Collected data
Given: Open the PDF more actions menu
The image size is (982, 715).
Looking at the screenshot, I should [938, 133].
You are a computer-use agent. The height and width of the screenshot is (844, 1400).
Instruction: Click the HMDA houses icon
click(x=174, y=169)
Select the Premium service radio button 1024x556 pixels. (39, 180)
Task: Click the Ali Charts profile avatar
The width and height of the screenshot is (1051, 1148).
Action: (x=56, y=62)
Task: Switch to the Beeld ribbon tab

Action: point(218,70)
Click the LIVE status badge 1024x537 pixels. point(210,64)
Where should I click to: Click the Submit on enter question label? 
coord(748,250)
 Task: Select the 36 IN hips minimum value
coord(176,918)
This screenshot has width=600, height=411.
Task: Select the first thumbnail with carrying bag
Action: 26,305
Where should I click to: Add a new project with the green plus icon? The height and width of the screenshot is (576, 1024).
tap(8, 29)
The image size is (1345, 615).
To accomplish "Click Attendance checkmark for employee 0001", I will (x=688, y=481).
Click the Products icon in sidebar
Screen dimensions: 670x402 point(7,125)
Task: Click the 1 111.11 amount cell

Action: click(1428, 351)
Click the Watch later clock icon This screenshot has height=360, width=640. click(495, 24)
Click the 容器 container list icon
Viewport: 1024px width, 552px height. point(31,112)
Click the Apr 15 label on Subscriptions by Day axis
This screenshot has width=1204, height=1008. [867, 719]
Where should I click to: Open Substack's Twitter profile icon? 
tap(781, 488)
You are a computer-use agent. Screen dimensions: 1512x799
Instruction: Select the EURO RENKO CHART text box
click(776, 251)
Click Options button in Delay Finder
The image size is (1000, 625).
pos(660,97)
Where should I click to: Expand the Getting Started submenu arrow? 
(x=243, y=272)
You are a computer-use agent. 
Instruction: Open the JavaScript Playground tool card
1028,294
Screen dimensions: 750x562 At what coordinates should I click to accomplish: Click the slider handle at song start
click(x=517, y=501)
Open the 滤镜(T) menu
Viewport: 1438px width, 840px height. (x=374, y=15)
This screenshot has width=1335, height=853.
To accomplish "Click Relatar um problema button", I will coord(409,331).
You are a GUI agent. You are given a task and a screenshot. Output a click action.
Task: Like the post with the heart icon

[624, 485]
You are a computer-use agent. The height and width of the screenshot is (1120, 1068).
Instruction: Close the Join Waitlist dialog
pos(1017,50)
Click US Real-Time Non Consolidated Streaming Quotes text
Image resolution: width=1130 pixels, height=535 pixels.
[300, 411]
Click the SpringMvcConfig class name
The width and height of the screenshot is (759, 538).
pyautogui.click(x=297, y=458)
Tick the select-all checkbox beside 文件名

TASK BRIEF: Return only the lines between the one holding "Where should I click to: Click" and the one holding "Click the Watch", inclusive, exactly as they appear above.

ANSWER SECTION:
Where should I click to: Click the Submit on enter question label? 
coord(748,250)
 Task: Select the 36 IN hips minimum value
coord(176,918)
This screenshot has width=600, height=411.
Task: Select the first thumbnail with carrying bag
Action: 26,305
Where should I click to: Add a new project with the green plus icon? The height and width of the screenshot is (576, 1024).
tap(8, 29)
The image size is (1345, 615).
To accomplish "Click Attendance checkmark for employee 0001", I will (x=688, y=481).
Click the Products icon in sidebar
Screen dimensions: 670x402 point(7,125)
Task: Click the 1 111.11 amount cell

Action: click(1428, 351)
Click the Watch later clock icon This screenshot has height=360, width=640. click(495, 24)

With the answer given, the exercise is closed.